Avec une spectaculaire augmentation des ventes de plus de 80% à la SAQ l'année dernière, le vin québécois connaît une expansion sans précédent qu'il doit à la nouvelle stratégie marketing de la société d'État. Et aussi, à une amélioration de la qualité des vins d'ici.

« Je pense qu'on va manquer de vin au Québec, dans les prochaines années », dit Charles-Henri de Coussergues, propriétaire du vignoble de l'Orpailleur. Lorsque le vigneron de Dunham a commencé à faire du vin dans les années 80, il n'y avait que cinq vignobles au Québec, dont le sien et le Domaine Côtes d'Ardoise. Il y a aujourd'hui 130 professionnels qui font du vin dans la province.

L'année dernière, les ventes de blancs du Québec ont surpassé celles des blancs canadiens à la SAQ.

« Nous débutons une étape de gestion de croissance », dit Daniel Lalande, du vignoble de la Rivière du Chêne. En une année, les ventes du vignoble de Saint-Eustache sont passées de 3000 à 6000 caisses à la SAQ. 

Plusieurs étapes ont permis au vin québécois d'élargir son public, dont l'arrivée de la certification Vins du Québec. Cette certification assure que les raisins qui servent à faire l'alcool sont tous québécois. Il n'y a donc pas de moût ontarien dans un vin certifié. Autre étape marquante : cette arrivée fracassante à la SAQ à l'hiver 2014, dans un espace dédié sous le logo Origine Québec. 

Si on inclut les vins de dessert et les mousseux, la croissance des ventes en volume atteint pratiquement 81 %. 

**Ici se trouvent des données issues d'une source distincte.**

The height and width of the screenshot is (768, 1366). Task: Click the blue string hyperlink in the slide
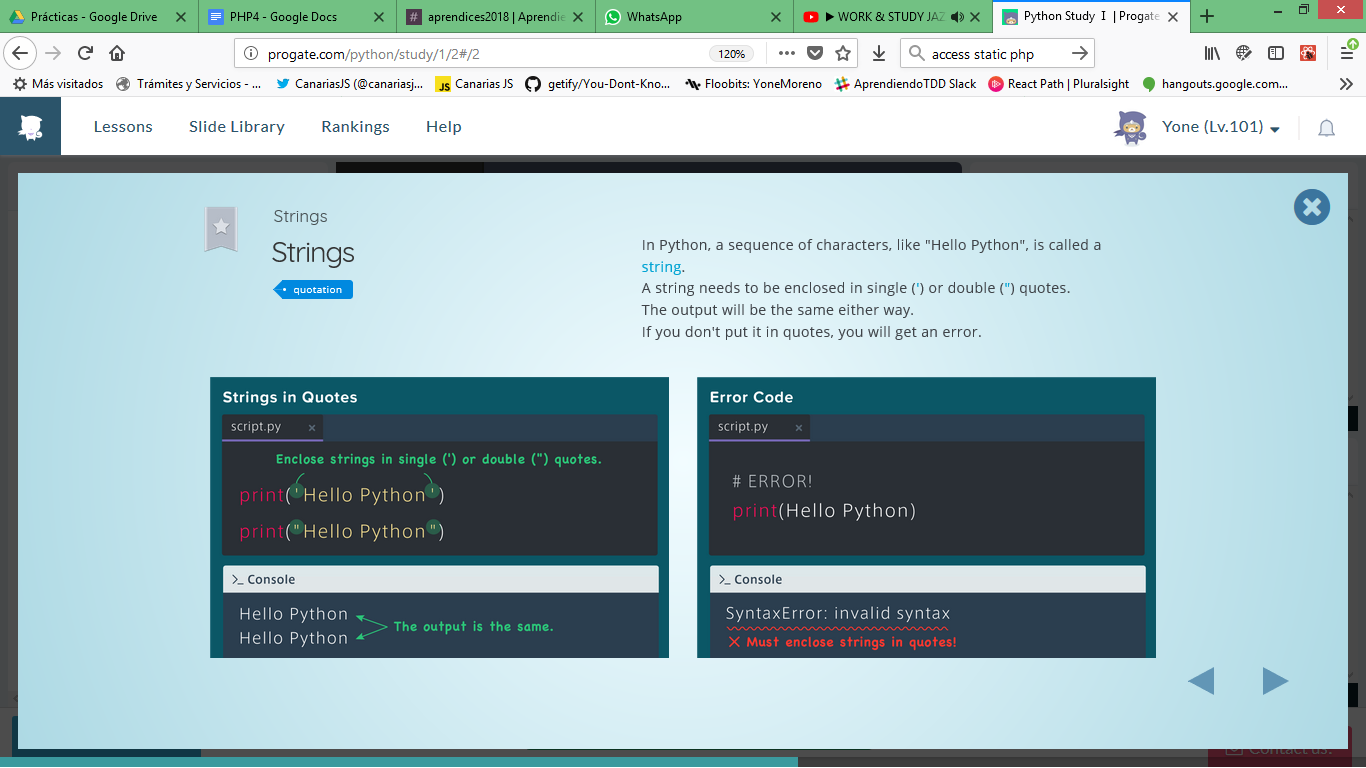point(661,266)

« On a vu un engouement très fort pour les vins québécois et on espère que la vague va se poursuivre. », dit Renaud Dugas, porte-parole de la SAQ.

Durant son exercice 2015-2016, la société d'État compte introduire des sections Origine Québec dans 80 nouvelles succursales, pour un total de 260 où l'on fera la part belle aux vins d'ici. « Nous respectons le rythme de production des vignerons », précise Renaud Dugas, pour expliquer cette installation progressive. 

La vente des vins du Québec représente un peu moins de 1 % du total des ventes de la SAQ. Les vignerons espèrent doubler leur part de marché dans les trois prochaines années. « Nous sommes à la croisée des chemins », dit Yvan Quirion, le nouveau président de l'Association des vignerons du Québec qui regroupe 74 membres. « On ne peut plus blâmer personne si ça ne fonctionne pas. Avant, on était une ligue de garage qui patinait derrière l'église, dit-il. Là, on a le Centre Bell. C'est à nous de prendre la glace et de compter des buts. » 

Finis les mauvais vins?

« Ce qui fait le plus mal au vin, c'est son côté bucolique », lance Charles-Henri de Coussergues. 

Pardon ? 

L'idée de faire du vin a quelque chose de très romantique, explique le vigneron. Et effectivement, des amateurs ont été tentés de se lancer dans la culture de la vigne, ainsi que quelques vedettes bien connues du grand public, ici comme ailleurs. Certains ont bien réussi ; d'autres, beaucoup moins bien. Or, dans une industrie aussi jeune que celle du vin québécois, un mauvais vin laisse un arrière-goût qui reste longtemps dans la mémoire des consommateurs. 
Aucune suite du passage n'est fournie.